[[ Text under study open ]]

Taken for a ride?
Many commuters have harrowing tales to tell about travelling in buses run by private operators. What can be done to protect their rights?
“Last month, I travelled from Bangalore to Chennai in the night by a private Volvo bus where I was charged three to four times more than the normal rate. I dozed off and on waking up, noticed it was after five in the morning. The bus had stopped and believing we had reached Chennai, I alighted. I was shocked to find we were in Tirutani. Most of the other passengers had woken up by then and when we questioned the driver and conductor, we were informed that the vehicle had developed a problem and we should find our way to Chennai. When we asked them why we should spend money again as we had already paid the fare, and how the bus could reach the Tirutani bus stand, which was away from the main road, they had no answer. They were quite rude when we asked for the phone number of their office/owner. However, I forced them to accept the situation by putting it in writing. Since I had to be in office by 9 a.m., I took another bus to Chennai. Later, when I wrote to the bus company asking for a refund, they did not even bother to reply and I didn’t know to which authority I should prefer a complaint. Left without option, I have filed a complaint with the District Forum seeking compensation for deficiency in service.”
This was my neighbour Laasya’s harrowing experience with a leading bus company.
In another recent incident, the complainant had travelled from Chennai to Thanjavur by a private bus. The seats were dilapidated, though the charges were high. The passengers were not allowed to leave their baggage in the luggage cabin and were asked to keep it inside the bus leaving little leg space. The conductor was loutish and the driving rash, making the journey hell. The complainant’s account of the episode was received with silence by the company. We have sent a notice to the company seeking an explanation and are yet to receive a response.
There are many such complaints against bus companies about the huge difference in rates for the same distance, the quality of service provided, extra charges in the name of limited stop service, when the buses stop at all places like any other normal service, over speeding, absence of a proper medical kit and so on. It is learnt that many private operators, whose sole motive is to earn a huge profit, announce incentives for drivers and conductors for doing the maximum number of trips and carrying the maximum number of passengers in a day. This often results in tight operating schedules and buses running at breakneck speed, with least care for passenger safety, as the overenthusiastic crew’s focus will be on earning more.

[[ Text under study closed ]]
[[ Extracted records open ]]

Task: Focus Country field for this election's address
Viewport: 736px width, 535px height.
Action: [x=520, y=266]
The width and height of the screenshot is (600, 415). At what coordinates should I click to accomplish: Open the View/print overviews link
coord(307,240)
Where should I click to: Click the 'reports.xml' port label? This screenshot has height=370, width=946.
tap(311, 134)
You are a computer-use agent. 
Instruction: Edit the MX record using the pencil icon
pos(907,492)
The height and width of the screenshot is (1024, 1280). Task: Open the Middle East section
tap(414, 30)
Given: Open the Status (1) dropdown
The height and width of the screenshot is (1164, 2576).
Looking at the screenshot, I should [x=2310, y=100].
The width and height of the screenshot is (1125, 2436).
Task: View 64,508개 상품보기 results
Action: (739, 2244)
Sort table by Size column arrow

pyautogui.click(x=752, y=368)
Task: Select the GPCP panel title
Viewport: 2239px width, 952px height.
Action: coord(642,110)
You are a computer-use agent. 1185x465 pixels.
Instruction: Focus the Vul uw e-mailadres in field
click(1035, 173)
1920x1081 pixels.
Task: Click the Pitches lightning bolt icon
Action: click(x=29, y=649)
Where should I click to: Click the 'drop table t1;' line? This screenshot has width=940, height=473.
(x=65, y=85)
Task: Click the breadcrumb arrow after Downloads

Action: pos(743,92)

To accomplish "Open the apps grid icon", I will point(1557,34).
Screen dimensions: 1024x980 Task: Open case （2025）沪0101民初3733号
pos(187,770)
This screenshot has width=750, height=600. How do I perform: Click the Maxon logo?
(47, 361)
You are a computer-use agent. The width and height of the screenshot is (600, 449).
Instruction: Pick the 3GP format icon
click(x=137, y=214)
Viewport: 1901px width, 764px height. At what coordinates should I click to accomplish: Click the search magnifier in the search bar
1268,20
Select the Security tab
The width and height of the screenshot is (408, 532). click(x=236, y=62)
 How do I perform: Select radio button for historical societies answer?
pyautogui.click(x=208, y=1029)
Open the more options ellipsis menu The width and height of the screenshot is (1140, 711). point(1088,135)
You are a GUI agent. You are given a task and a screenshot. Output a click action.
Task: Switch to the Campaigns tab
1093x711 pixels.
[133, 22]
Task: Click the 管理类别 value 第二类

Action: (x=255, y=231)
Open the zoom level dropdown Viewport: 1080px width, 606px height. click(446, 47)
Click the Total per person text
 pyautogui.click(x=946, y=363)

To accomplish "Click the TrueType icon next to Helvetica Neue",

[[ Extracted records closed ]]

→ Problem
In the article on private bus operators, where did the bus from Bangalore stop when the traveler woke after five in the morning? These records were taken from a separate source.

→ Exercise result
In Tirutani.